Hofstadter calls this phenomenon a soular corona: “Even before Jim’s body physically dies, his soul will have become so foggy and dim that it might as well not exist at all – and yet despite the eclipse, his soul will still exist, in partial, low-resolution copies, scattered about the globe. Jim’s first-person perspective will flicker in and out of existence in other brains, from time to time. He will exist, albeit in an extremely diluted fashion, now here, now there. Where will Jim be? Not very much anywhere, admittedly, but to some extent he will be in many places at once, and to different degrees. Though terribly reduced, he will be wherever his soular corona is.
“It is very sad, but it is also beautiful. In any case, it is our only consolation.”

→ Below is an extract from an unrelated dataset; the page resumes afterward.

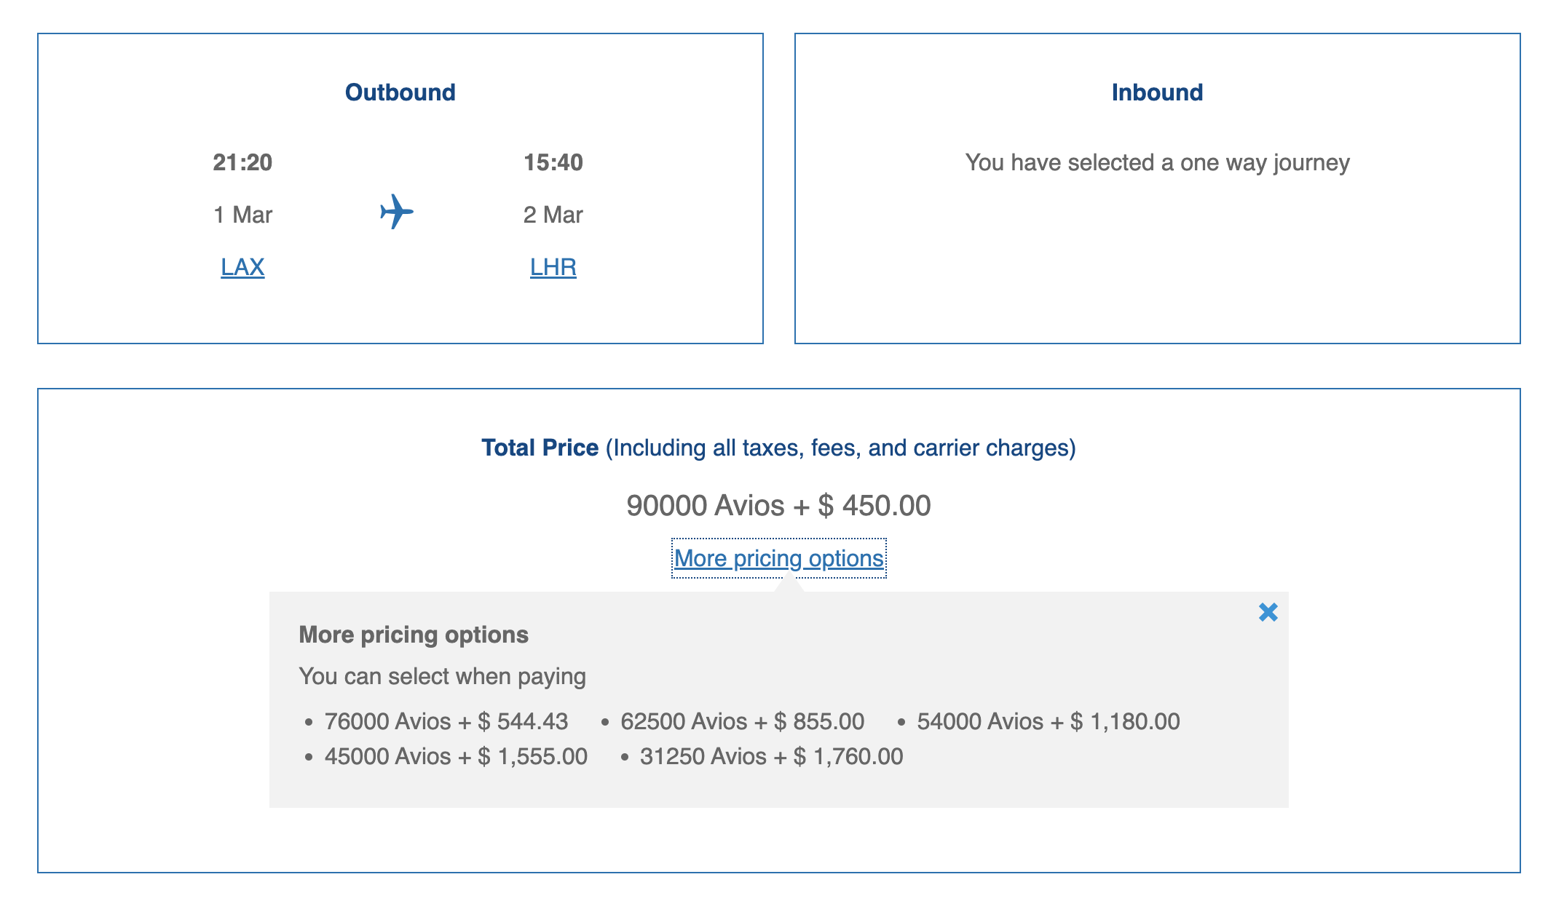
Task: Dismiss the pricing popup with the blue X
Action: 1267,614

Sad, and also beautiful... yes. And what occurs in the midst of entertaining this consolation is that it applies to all minds, not just the fading ones – and that with a foreknowledge of this soular corona phenomenon, we can set about the deliberate design and implementation of our own corona; we can, by intentionally and selectively offering up those bits and pieces of ourselves, establish the sunset that will illuminate our final days...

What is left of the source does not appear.